(Stored records)

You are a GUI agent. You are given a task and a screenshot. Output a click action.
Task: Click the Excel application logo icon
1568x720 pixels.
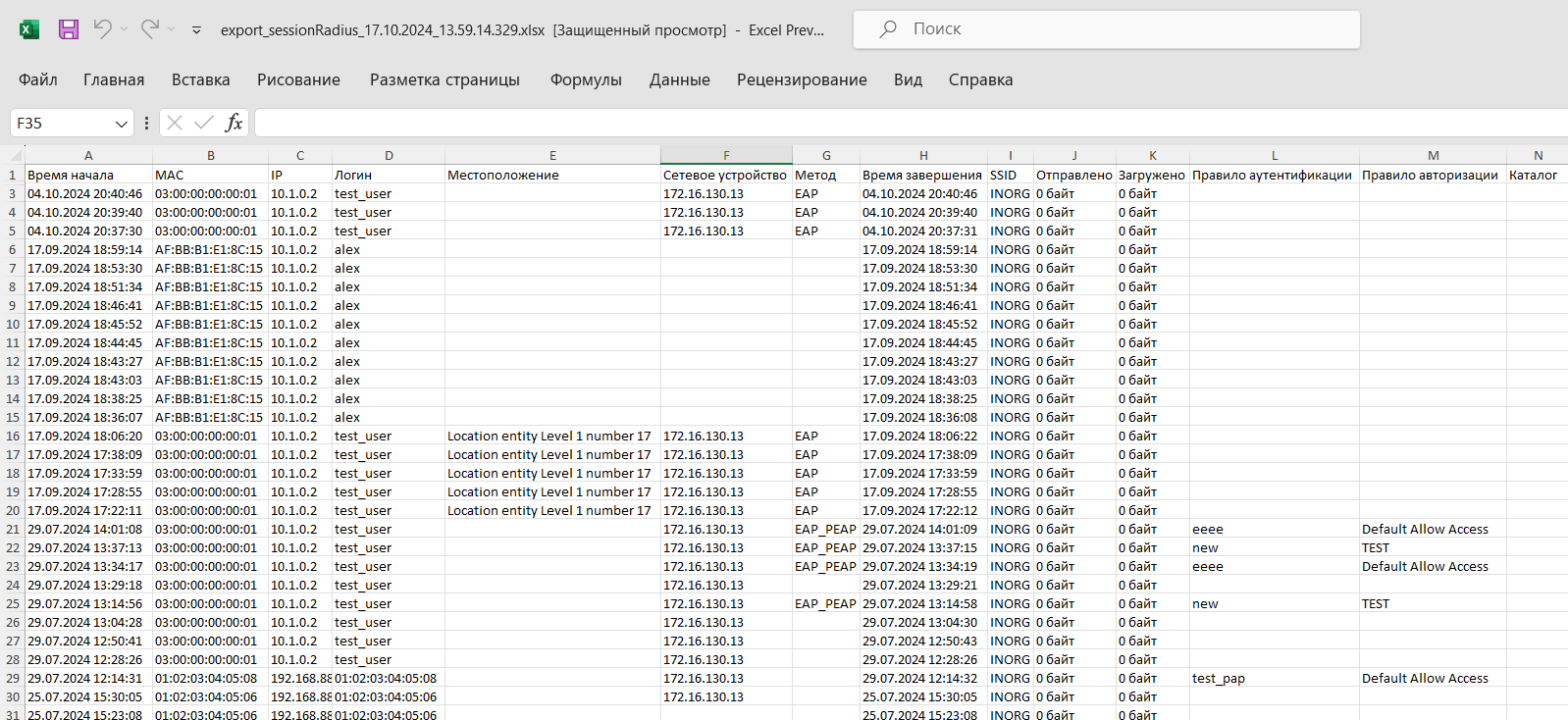29,29
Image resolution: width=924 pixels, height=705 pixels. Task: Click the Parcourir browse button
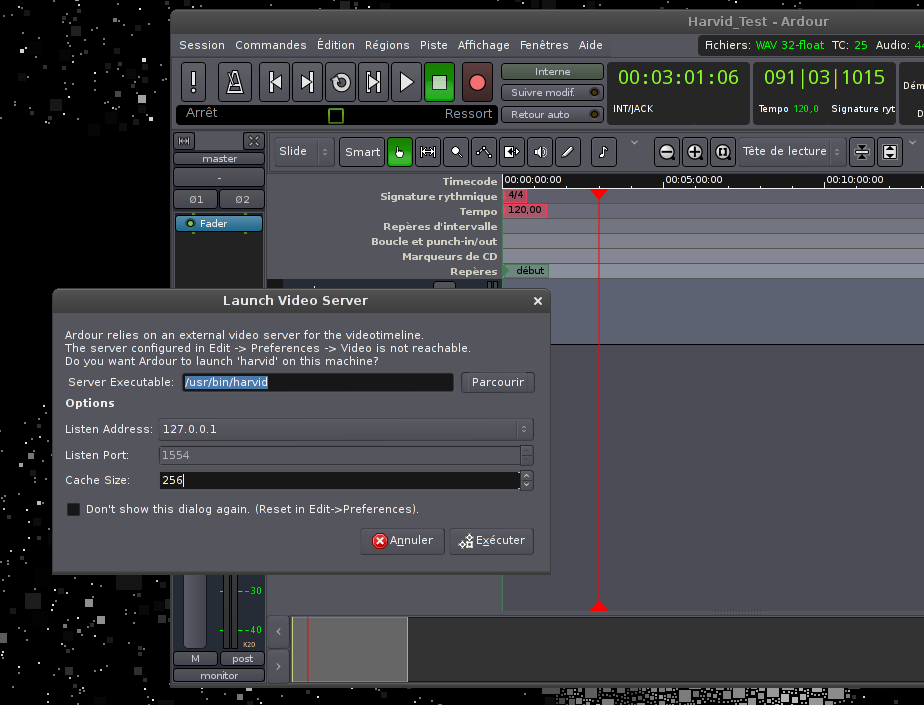pos(497,383)
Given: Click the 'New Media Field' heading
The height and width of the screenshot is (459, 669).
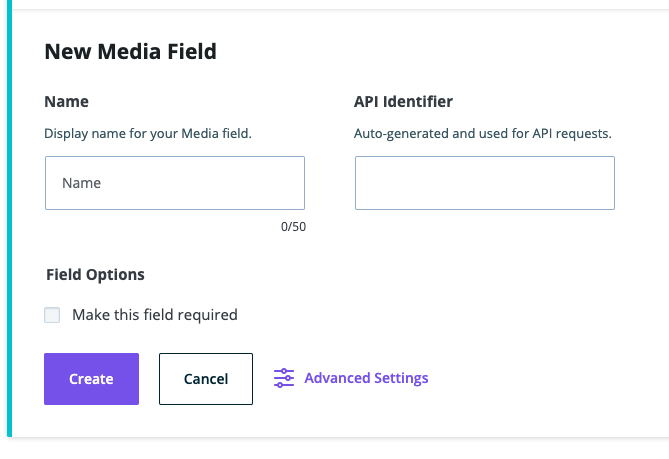Looking at the screenshot, I should [x=130, y=51].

Required work:
Write out the records again, substituting "px" for every "pixels" and changing nothing else. Leave the pictures out.

Response below:
You are a GUI agent. You are given a task and a screenshot. Output a click action.
Task: Click the Excel application logo icon
1568x720 px.
29,29
Image resolution: width=924 px, height=705 px. Task: Click the Parcourir browse button
pos(497,383)
Given: Click the 'New Media Field' heading
The height and width of the screenshot is (459, 669).
Looking at the screenshot, I should [x=130, y=51].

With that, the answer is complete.